Using examples that are applicable to Singapore, this Opening Plenary will address how these interlinked concepts affect education, research and governance of this complex world that we have created and propose steps that could be taken in research and innovation programmes such as Urban Solutions and Sustainability (USS) to improve matters.
About the Speakers
SPEAKER
Prof Brian Collins
Emeritus Professor of Engineering Policy, University College London (UCL)
Vice-Chair, National Preparedness Commission, UK
Member, Urban Solutions and Sustainability International Advisory Panel (USS IAP)

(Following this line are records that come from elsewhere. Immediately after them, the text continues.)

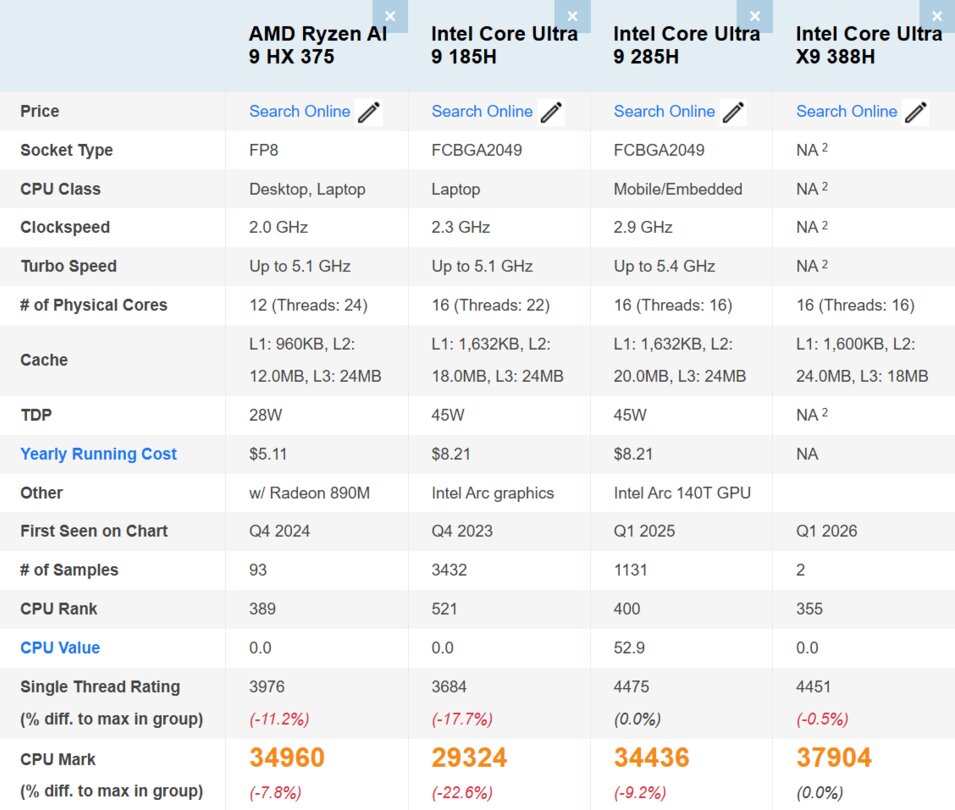The width and height of the screenshot is (955, 810).
Task: Click the Intel Core Ultra X9 388H heading
Action: 868,45
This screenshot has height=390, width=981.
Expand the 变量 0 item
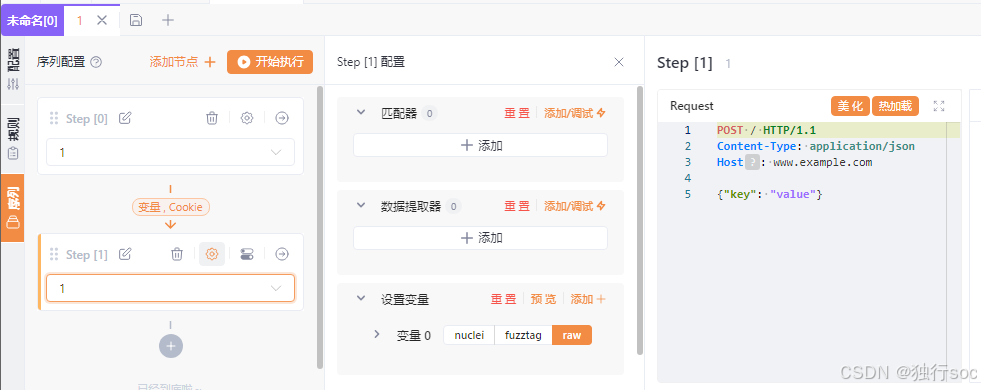[377, 334]
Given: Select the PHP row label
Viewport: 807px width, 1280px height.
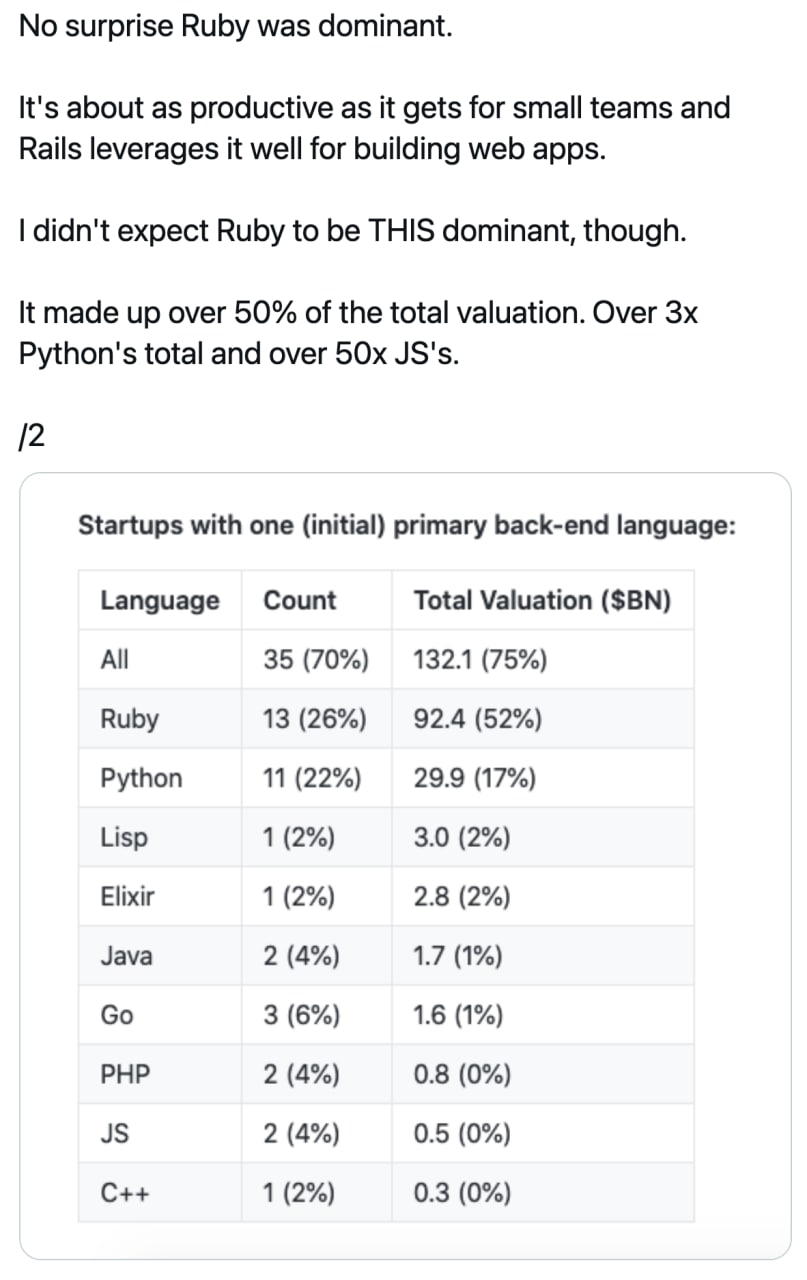Looking at the screenshot, I should coord(125,1075).
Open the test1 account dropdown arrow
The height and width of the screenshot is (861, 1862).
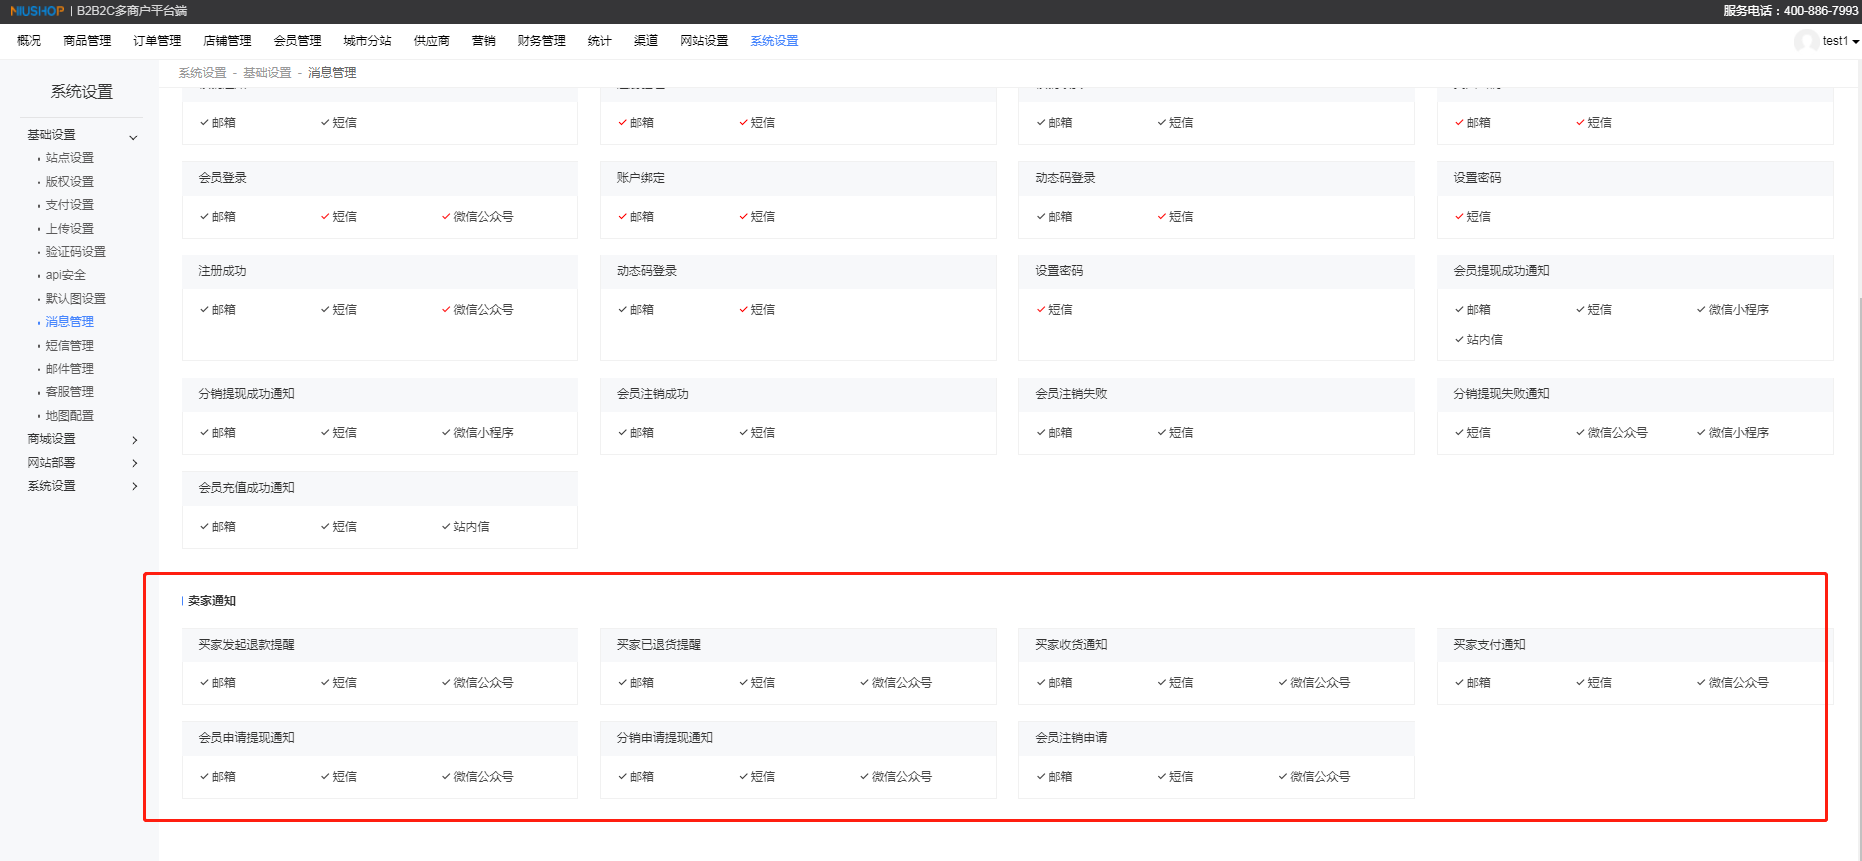1855,42
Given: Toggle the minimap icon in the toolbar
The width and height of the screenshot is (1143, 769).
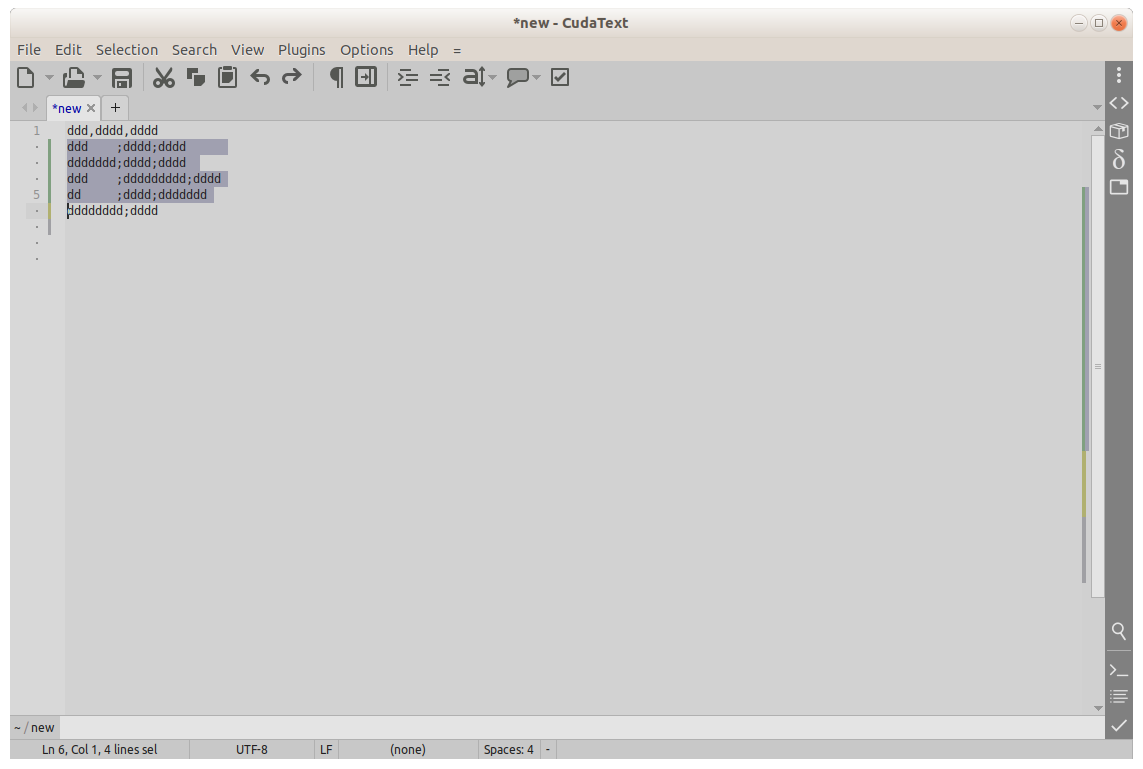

Professor Brian Collins has served as Professor of Engineering Policy at UCL, retiring as Emeritus in 2020. He has been a co-investigator on a £10M research programme investigating liveable cities for the future. He has extensive experience in leading research and innovation projects on infrastructure and liveability. As the Principal Investigator for the International Centre for Infrastructure Futures (ICIF) project, he studied new business models for infrastructure modernisation. He led the creation of the UK Collaboratorium for Research on Infrastructure and Cities (UKCRIC), a £278M capital investment programme involving 14 UK universities, which enables the UK to have a robust and innovative research and analysis base for informing the £400B estimated spend in Infrastructure in the UK in the next few decades. He is currently Vice Chair of the National Preparedness Commission, that seeks to better prepare the UK for an uncertain future.